Pékin a déjà approuvé le financement du tracé ougandais jusqu’à la ville frontalière de Malaba (273 km) pour 2,3 milliards de $, dont l’Exim Bank supportera 85%. Côté kenyan, cette banque consentait 4,9 milliards de crédits pour le tronçon Malaba-Naivasha en décembre – le reste de la ligne jusqu’à l’Océan Indien et Mombasa est en cours d’achèvement.
Mais les choses se compliquent côté kenyan, qui ne parvient pas à boucler son budget. Or, l’Exim Bank est formelle : son chèque à l’Ouganda ne partira qu’une fois Nairobi prêt à lancer sa part du chantier, ceci pour garantir la bonne fin du projet.
Aussi pour l’Ouganda, Matia Kasaija, le ministre des Finances s’impatiente et menace d’opter pour une route alternative via la Tanzanie, le voisin du sud. Ce tracé passerait par ferry à travers le lac Victoria – au moyen de deux terminaux, au financement assuré par le groupe financier allemand KfW. La distance à l’océan étant sensiblement égale – environ 1500km, Kasaija prévient : « nos partenaires n’ont qu’à se presser, nous voterons pour celui qui répondra le premier ».
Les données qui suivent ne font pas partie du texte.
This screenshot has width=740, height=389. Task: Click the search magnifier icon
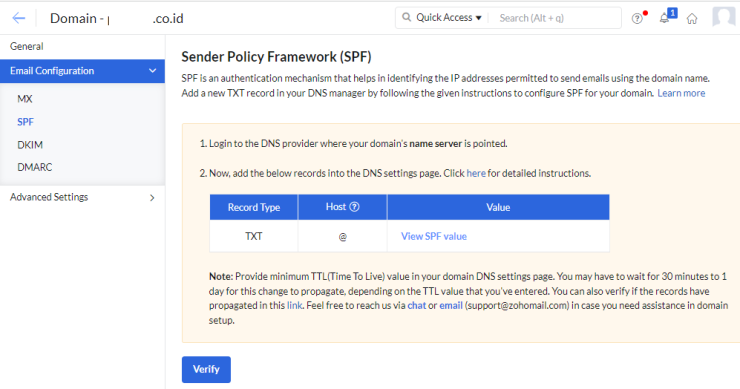[406, 17]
Simple ruse qui ne trompe personne. Le fait est qu’Ouganda et Kenya souffrent d’un mauvaise note auprès des banques, suite à un endettement rapide sur des projets non productifs, car infestés de corruption. Quoique menant de front en Ouganda 22 projets pour 2,3 milliards de $, la Banque mondiale-même, en août 2016, suspendait ses paiements, alléguant une « mauvaise performance» – elle s’apprêterait à rouvrir le robinet en juillet prochain.
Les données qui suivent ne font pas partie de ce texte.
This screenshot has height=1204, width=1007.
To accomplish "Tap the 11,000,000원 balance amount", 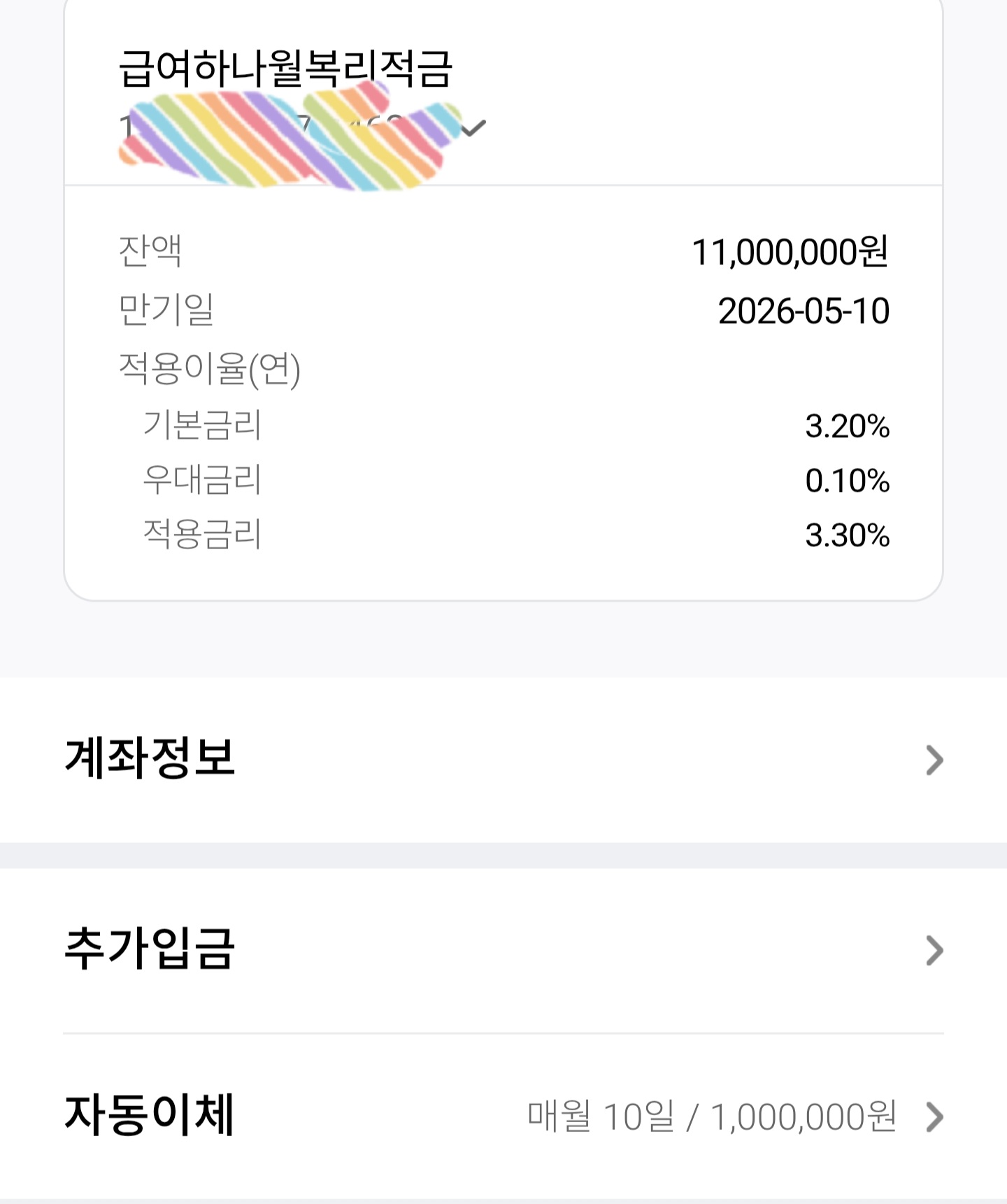I will pyautogui.click(x=790, y=252).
Pas par hasard, Uhuru Kenyatta, le Président kenyan était à Pékin les 14-15 mai au sommet BRI, reçu par le 1er ministre Li Keqiang pour débloquer le prêt et les travaux. La liaison ferrée vers l’océan Indien doit fonctionner en 2020, quand le gisement de Hoima et sa raffinerie de Kabaale entreront en production—une raffinerie partiellement propriété d’un groupe chinois, la Cnooc. Le temps presse donc, apparemment !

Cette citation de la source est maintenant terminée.